* **Exercise details**:
All lines from the one holding "At what coordinates" to the end of the listing are to be output exactly, both ends included, with any pictures left out.

* **Material provided**:
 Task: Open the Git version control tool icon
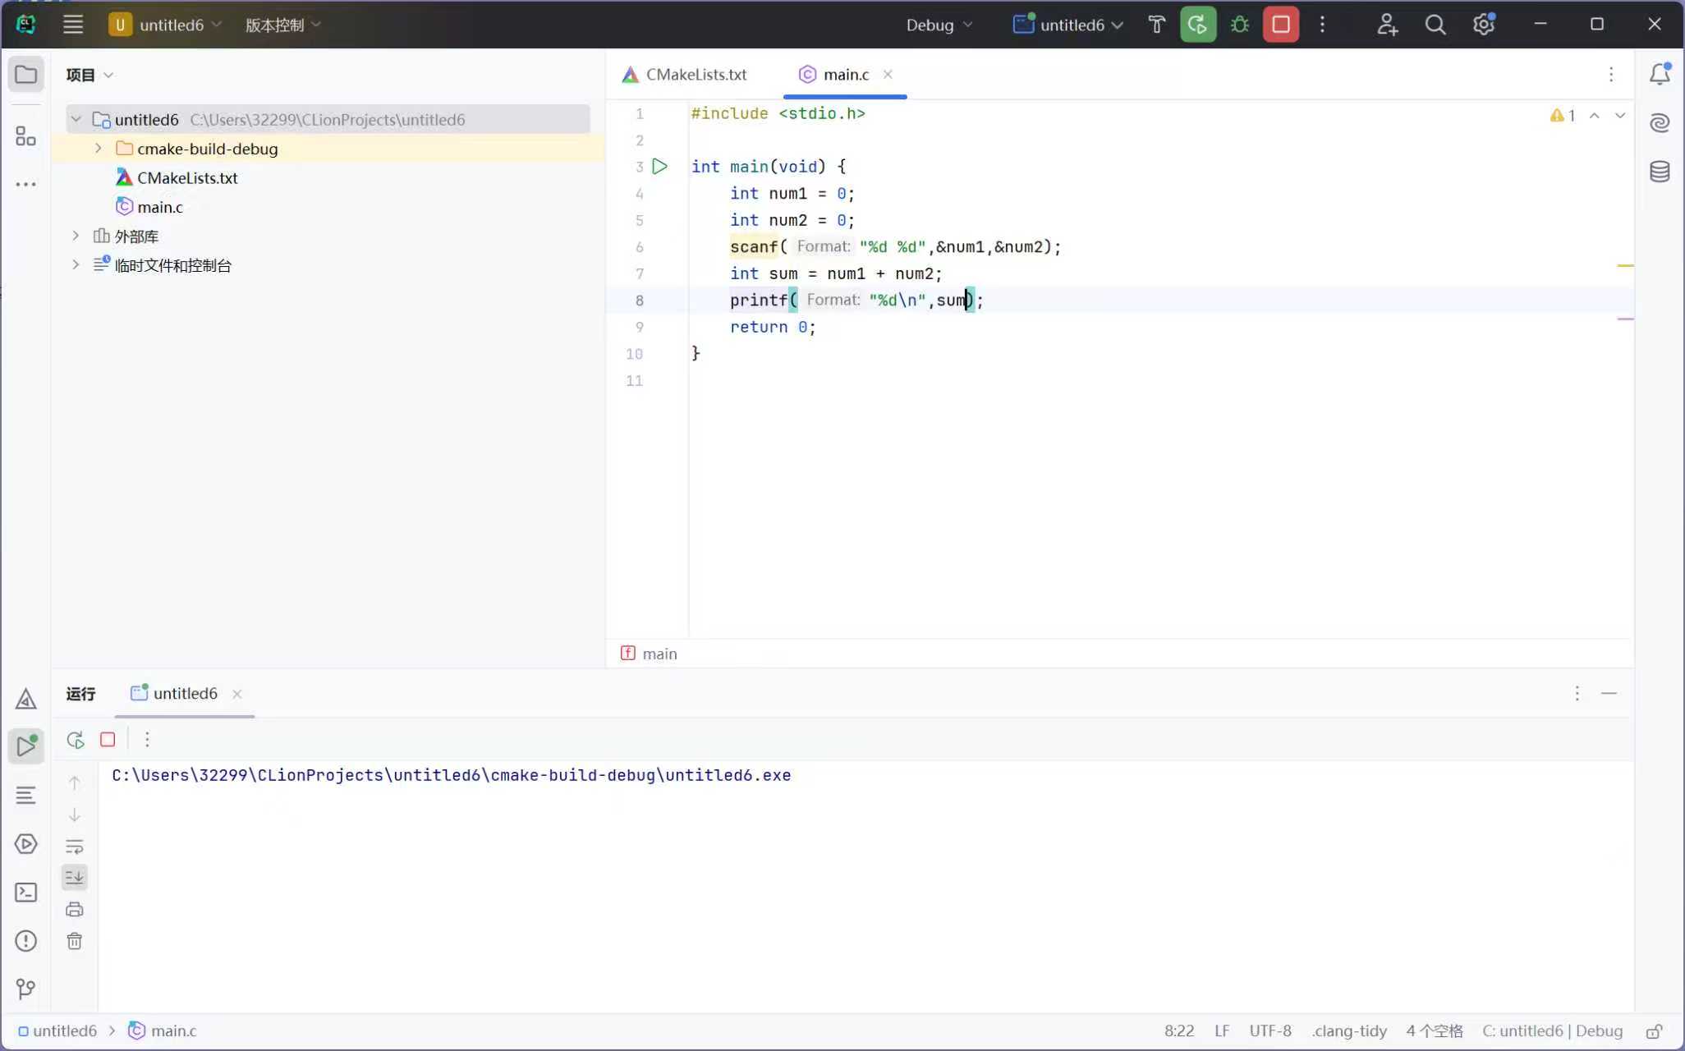[25, 989]

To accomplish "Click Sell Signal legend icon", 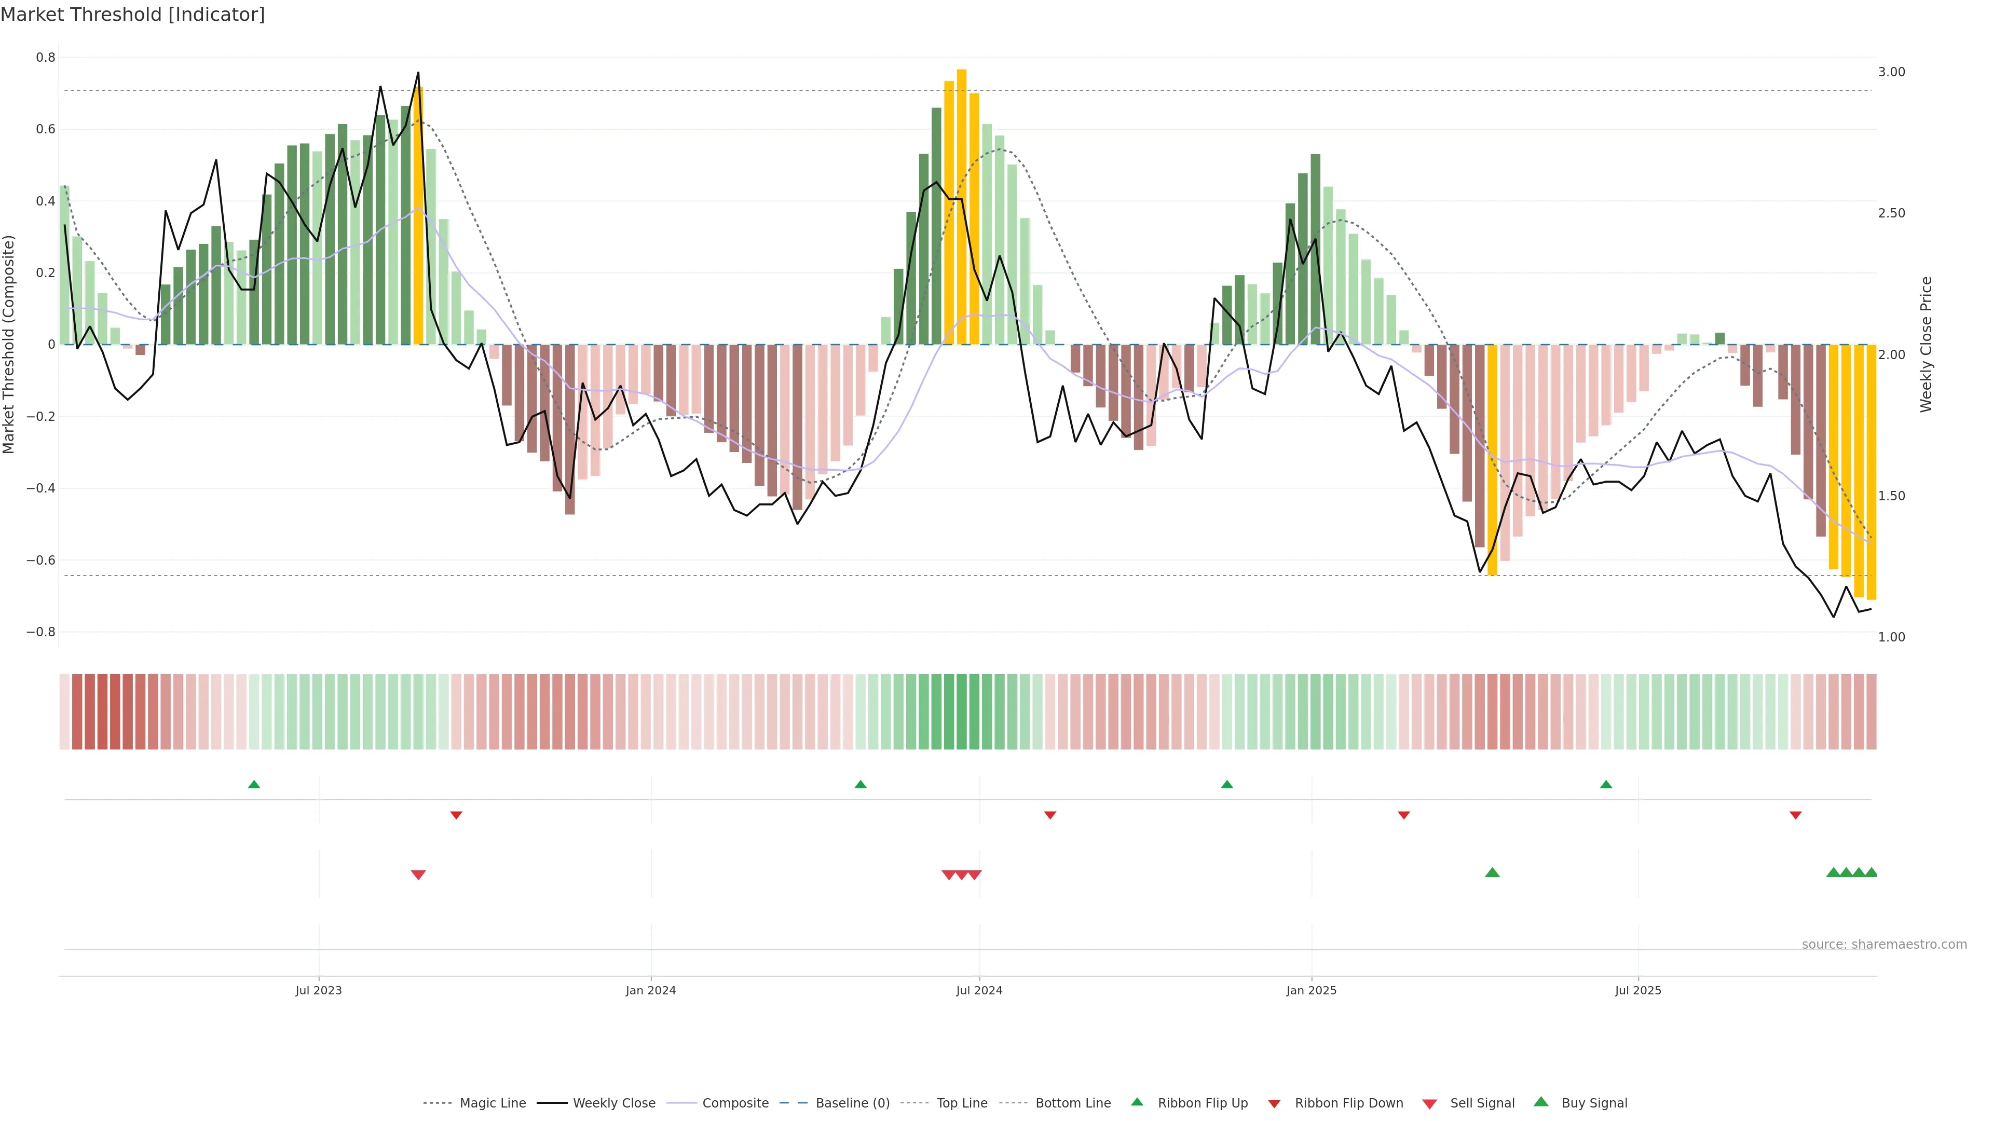I will [1430, 1103].
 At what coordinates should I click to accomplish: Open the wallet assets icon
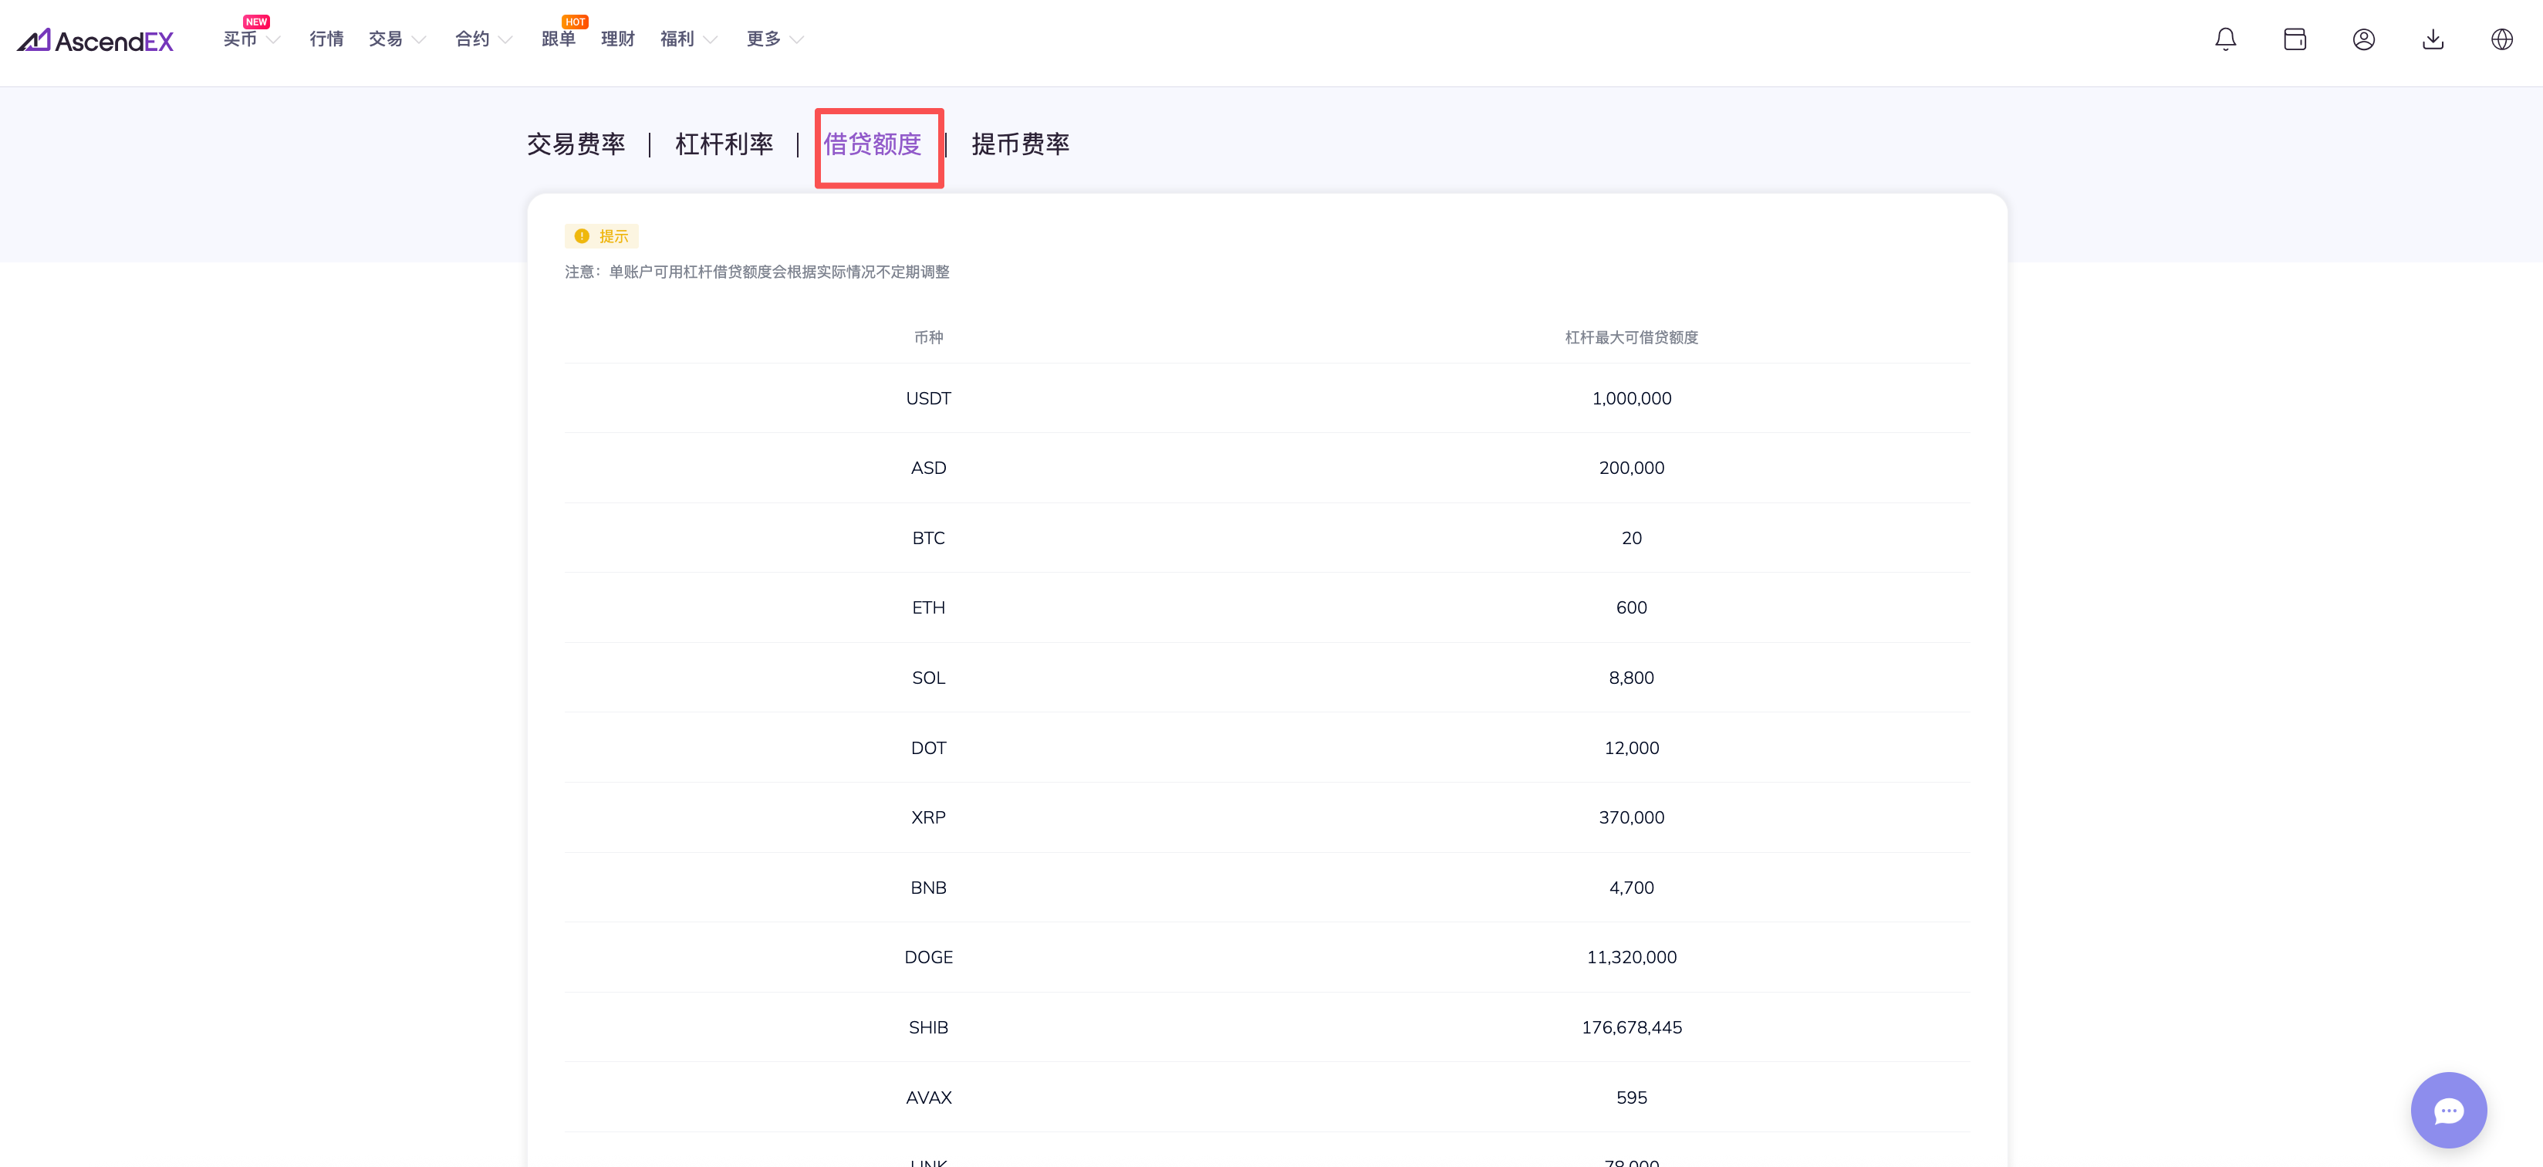coord(2294,39)
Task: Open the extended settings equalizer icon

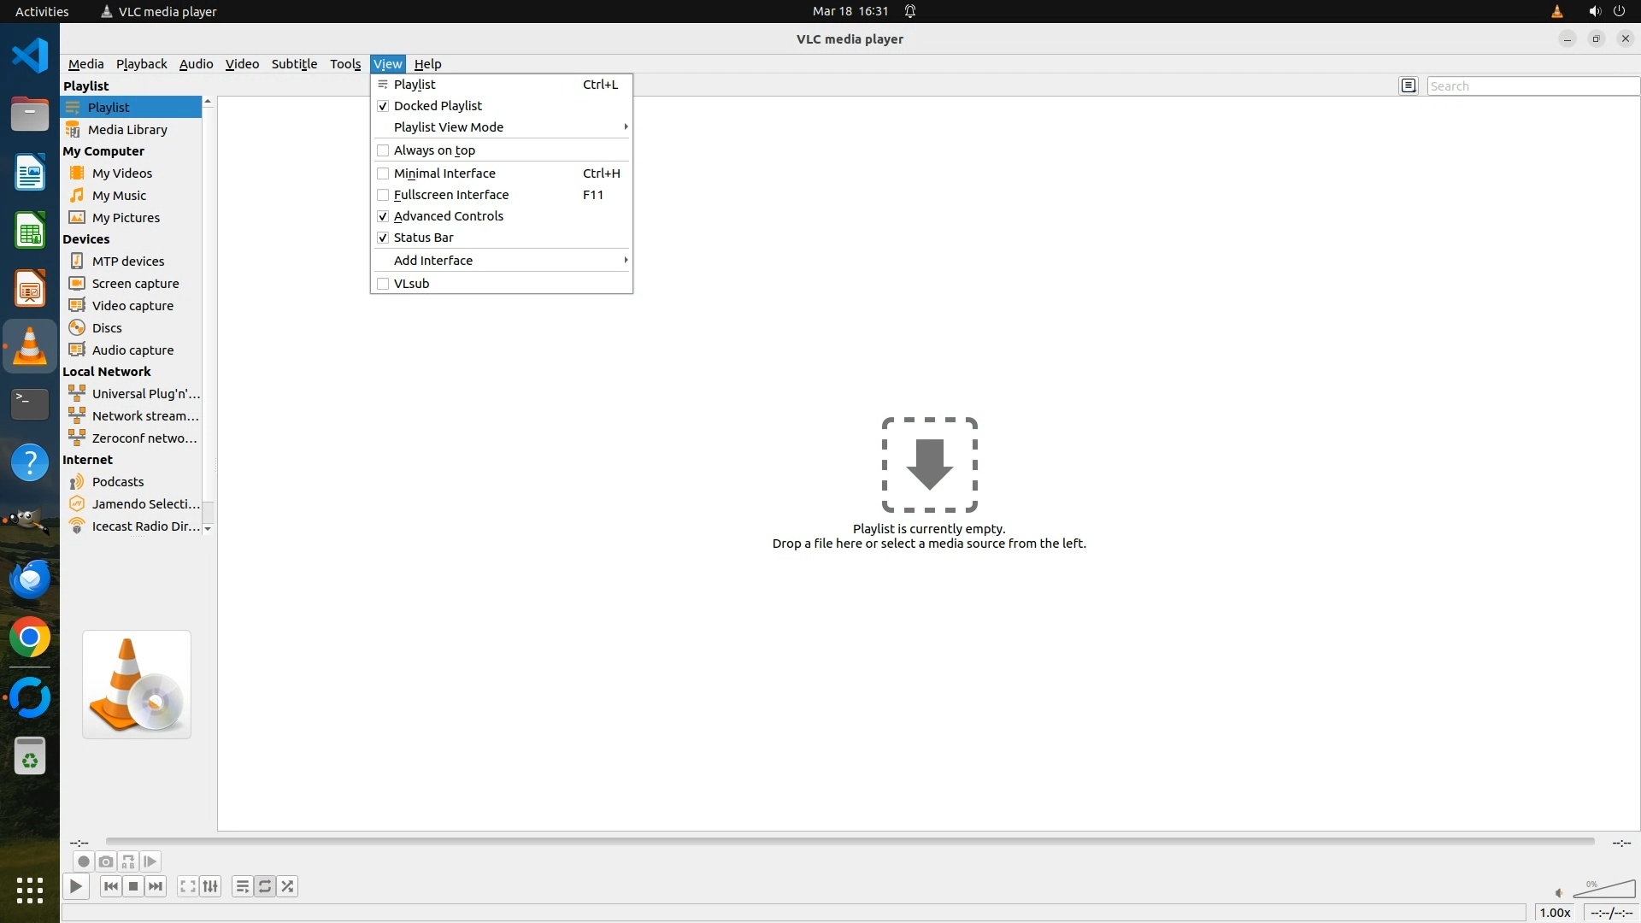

* **Written answer**:
 At what coordinates should I click to accomplish: Open the wallet assets icon
coord(2294,39)
Task: Open the extended settings equalizer icon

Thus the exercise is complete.